Topic Author's Original Post - Dec 25, 2012 - 10:47am PT
Merry Christmas!
My favorite soloing shots are ones that really capture the experience, and sometimes that is in the form of a climbing partner dashing to a pack to grab a camera or a loving wife enjoying an afternoon hike with her husband.
This is the picture from the thread that inspired me to really explore mount Woodson. This problem seemed so impossible to me and the idea of a guy out for an afternoon romp on pleasant classics would be soloing this, YIKES! Of course, I know now more about who Greg is, and even though this would not be a giant peak in his mountain range of bold wide cracks I thought it was outta this world.
We've all heard this one but in the spirit of the JT reunion I'll recount it again....
One day after an early morning bouldering session, me and Yabo were beat. We decided to call it quits and take a rest day. We sparked a doobious cigarette and started yapping. Yabo told me he wanted to solo Spiderline (which at the time had only been top roped, never lead).
I told him he should wait until he got it "really wired". Then he told me he was meditating on the ledge below Spiderline the night before and all of a sudden there was a spider dangling in front of him. It had lowered from the crack above. He then said it was an omen letting him know he could solo Spiderline.
I tried to keep a poker face. I really thought he was getting too lost in this "omen" stuff but I couldn't tell him. I tried talking him into waiting again and he seemed OK with that. I split for camp and told my friend Buck Norden (sp?) about what just happened. He thought Yabo was losing it too.
Our conversation was interrupted by a whooping high pitched, "yay yay yay yay".
What the fuk was that? We looked up and there he was, a third the way up Spiderline.
I grabbed my camera and we ran up to the base to take a picture. Before we got going, Yabo's feet popped out of the crack and his body took a wicked swing outwards. Amazingly enough, he hung on!
I thought, "Cool, he can still downclimb from there". That's not what happened - he kept going.
John Yablonski on the first free solo (and lead) of Spiderline, 11c/d.
The he got near the last move - a funky roll over onto a dicey slab move. It was hot out and Yabo was sweating and shaking fiercely. So he takes his shirt off for the last move!

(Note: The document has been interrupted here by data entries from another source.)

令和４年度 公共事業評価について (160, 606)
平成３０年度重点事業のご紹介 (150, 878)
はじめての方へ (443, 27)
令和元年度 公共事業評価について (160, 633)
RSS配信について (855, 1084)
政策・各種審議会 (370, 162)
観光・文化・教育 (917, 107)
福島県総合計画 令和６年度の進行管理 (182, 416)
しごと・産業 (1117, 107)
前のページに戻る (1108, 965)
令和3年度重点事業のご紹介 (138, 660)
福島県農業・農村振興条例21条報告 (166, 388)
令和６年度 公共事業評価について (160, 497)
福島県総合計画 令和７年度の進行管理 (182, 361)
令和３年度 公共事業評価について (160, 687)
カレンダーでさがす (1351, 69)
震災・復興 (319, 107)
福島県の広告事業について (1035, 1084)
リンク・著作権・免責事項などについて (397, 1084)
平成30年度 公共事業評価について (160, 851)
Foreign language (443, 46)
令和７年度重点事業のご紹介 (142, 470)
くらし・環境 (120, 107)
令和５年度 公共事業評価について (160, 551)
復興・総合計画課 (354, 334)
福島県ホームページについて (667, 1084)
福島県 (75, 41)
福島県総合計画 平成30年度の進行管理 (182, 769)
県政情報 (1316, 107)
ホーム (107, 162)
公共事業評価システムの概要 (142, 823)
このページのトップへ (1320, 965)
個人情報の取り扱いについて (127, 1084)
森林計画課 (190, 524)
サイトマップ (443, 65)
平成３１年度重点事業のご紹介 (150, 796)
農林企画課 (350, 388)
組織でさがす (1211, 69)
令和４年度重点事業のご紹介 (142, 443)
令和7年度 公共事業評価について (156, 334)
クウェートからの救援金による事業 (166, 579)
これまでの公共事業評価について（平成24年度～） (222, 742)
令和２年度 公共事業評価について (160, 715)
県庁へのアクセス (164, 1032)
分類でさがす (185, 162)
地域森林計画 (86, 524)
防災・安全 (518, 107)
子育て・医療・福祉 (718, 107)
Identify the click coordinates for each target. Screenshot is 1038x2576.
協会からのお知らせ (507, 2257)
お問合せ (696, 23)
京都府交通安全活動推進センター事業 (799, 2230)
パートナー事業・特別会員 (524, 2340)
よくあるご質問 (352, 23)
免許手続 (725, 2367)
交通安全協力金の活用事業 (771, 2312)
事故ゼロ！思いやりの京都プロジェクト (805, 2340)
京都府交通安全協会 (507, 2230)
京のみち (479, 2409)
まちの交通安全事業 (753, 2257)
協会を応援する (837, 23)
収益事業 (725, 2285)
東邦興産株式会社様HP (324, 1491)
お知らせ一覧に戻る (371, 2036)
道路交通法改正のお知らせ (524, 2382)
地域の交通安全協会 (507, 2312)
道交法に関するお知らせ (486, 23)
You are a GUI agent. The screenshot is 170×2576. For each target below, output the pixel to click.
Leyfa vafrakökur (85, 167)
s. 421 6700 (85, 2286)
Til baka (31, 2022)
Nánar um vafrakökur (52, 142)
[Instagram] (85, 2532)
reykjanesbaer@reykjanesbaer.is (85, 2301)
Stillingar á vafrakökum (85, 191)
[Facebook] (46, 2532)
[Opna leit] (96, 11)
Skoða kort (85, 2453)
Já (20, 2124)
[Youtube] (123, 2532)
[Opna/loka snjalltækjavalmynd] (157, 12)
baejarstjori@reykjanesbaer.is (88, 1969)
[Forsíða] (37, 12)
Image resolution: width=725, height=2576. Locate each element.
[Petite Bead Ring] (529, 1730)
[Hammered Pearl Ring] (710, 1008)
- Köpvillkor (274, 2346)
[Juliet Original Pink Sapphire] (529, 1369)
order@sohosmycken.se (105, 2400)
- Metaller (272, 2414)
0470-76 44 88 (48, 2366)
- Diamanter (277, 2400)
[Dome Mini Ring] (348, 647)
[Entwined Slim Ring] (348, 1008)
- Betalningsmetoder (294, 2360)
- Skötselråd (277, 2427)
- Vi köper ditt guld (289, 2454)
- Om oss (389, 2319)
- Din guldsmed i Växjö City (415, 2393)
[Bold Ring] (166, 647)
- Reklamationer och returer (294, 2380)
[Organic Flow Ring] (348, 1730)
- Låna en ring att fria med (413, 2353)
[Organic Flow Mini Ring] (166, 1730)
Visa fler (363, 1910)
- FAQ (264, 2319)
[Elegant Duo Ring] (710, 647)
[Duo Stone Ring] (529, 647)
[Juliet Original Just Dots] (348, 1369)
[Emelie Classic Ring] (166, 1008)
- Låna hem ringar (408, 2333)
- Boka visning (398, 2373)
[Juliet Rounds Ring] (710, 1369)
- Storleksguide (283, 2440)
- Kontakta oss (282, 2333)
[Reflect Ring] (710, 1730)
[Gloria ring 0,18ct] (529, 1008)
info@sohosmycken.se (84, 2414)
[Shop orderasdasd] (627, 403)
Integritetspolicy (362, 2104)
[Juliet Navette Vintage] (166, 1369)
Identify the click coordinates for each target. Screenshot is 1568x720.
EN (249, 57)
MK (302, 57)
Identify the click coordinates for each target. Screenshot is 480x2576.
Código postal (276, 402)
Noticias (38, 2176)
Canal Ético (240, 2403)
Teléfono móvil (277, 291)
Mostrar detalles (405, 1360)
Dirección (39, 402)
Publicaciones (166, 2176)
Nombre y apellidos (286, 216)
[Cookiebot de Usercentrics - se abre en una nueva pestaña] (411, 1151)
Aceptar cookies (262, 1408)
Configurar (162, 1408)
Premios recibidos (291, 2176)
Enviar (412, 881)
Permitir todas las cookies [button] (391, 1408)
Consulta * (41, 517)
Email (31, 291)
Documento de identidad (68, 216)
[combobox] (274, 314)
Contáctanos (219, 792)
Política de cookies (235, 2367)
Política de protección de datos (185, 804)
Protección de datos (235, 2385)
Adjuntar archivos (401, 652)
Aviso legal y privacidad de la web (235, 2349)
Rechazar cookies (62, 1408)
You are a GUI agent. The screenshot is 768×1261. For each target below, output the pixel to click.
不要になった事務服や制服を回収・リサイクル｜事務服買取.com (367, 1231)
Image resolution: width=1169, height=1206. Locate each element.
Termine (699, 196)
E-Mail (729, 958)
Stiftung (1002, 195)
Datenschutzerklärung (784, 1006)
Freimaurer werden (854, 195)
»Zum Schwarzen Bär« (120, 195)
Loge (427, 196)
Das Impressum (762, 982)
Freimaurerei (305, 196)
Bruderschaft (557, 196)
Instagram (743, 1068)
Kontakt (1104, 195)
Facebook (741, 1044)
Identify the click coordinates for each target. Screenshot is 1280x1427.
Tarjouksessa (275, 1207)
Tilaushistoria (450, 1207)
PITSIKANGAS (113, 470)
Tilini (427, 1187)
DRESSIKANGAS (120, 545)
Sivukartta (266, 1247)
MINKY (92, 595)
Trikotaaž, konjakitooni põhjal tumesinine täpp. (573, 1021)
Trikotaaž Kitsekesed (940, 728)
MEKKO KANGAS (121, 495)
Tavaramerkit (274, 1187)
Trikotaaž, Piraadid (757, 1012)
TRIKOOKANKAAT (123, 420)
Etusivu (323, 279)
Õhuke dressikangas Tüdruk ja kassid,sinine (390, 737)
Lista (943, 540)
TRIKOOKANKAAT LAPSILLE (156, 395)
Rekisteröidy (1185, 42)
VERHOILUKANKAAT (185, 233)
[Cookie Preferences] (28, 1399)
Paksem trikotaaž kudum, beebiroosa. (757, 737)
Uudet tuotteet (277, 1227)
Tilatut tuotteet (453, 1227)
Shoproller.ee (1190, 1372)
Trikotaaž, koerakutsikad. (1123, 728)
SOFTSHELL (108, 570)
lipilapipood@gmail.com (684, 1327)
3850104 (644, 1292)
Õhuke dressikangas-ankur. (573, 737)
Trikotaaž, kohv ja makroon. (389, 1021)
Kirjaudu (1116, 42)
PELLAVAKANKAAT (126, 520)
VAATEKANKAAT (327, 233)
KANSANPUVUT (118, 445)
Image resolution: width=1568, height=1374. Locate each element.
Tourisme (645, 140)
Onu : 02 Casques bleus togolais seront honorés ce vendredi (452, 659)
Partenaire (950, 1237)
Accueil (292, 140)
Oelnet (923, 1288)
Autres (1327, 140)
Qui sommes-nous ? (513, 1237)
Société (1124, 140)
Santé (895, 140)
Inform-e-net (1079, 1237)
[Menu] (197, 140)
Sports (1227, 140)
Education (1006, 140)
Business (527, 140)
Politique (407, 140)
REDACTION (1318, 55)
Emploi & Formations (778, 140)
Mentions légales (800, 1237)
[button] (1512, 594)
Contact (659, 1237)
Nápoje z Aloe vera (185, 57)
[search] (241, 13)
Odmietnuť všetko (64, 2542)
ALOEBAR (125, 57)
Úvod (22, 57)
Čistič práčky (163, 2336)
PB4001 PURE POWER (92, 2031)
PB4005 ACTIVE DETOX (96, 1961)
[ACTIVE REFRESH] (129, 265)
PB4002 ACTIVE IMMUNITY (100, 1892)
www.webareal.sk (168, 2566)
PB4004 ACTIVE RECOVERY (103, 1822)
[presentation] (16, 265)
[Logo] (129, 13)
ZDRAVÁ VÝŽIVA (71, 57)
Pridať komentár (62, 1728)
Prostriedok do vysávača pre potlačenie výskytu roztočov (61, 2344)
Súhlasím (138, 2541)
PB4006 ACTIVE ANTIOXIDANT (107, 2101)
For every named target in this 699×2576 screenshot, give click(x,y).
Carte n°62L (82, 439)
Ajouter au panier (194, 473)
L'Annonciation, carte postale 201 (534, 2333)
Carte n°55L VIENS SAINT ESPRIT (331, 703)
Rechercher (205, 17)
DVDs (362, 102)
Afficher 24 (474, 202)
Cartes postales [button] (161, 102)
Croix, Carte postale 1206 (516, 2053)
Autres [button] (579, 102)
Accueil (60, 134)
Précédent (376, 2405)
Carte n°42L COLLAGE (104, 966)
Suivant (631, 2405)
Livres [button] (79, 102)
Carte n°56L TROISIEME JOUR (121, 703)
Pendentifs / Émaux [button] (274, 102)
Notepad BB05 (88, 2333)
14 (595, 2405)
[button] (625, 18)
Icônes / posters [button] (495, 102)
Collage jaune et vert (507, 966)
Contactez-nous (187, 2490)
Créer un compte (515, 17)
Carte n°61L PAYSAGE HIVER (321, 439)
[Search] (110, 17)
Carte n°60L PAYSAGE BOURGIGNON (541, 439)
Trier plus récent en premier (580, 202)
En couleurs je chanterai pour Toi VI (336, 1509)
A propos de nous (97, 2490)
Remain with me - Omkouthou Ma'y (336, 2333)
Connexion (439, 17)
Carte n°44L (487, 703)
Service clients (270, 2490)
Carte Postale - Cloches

He was shaking like a leaf in a hundred mile per hour wind and he rolled into the slab move and climbed away. Norden was facing in the other direction - he couldn't watch.
Me and Norden went over to the Scatterbrain boulder and were talking about what we just saw. We both thought we should tell Yabo to cool it or he was going to get killed. Just then Yabo popped up on a boulder above us and said,"Who are you guys to tell me anything. I just soloed Spiderline!". Then he spirited away. He obviously overheard our conversation
When I ran into him later he had cooled off a bit. I did notice the largest hand jam gobie I have ever seen - on the back of Yabo's right hand. It was as round and almost as thick as a half dollar...the dude hung on hard.
-John Bachar
This next one isn't really a photo per say, and it definitely isn't amateur, but a moment caught on film all the same. Its from the bad ass flick Masters of Stone VI (available from http://mastersofstone.com/) and is on the video below:
There is a moment as dean cuts his feet to turn the lip move... almost anyone I know in that situation would be thinking PRECISION! CONTROL! MOVE PERFECTLY AND EXACTLY TO THE LIP AND EXECUTE THE MANTLE! But not Dean... he makes eye contact with you like a lion on top of its fresh kill, and stays there. You realize that Dean wants to be there, that he is thriving. He is in the moment, not 'doing a climb' but having an experience.
I'm not an adrenaline junkie, I can't mountain bike very well or snowboard or ski, even skateboarding scares me. The few dinky solo(ish) things I've done were never about that, and I look for that in inspiration, where I know that the climber is a samurai hopping among boulders in a roaring stream, not a gladiator in an arena.
a side note.... before biotch re-sized the Nat.Geo pic , I noticed a
rope piled on the ledge below thank god ledge...? wonder what the story
is on that?
a side note.... before biotch re-sized the Nat.Geo pic , I noticed a
rope piled on the ledge below thank god ledge...? wonder what the story
is on that?
Cool photos, the Bachar photo of Croft on the Rostrum, Bachar on OZ & the one Ron posted above are my 3 favorites & they all blow my mind as much now as they did when I first saw them.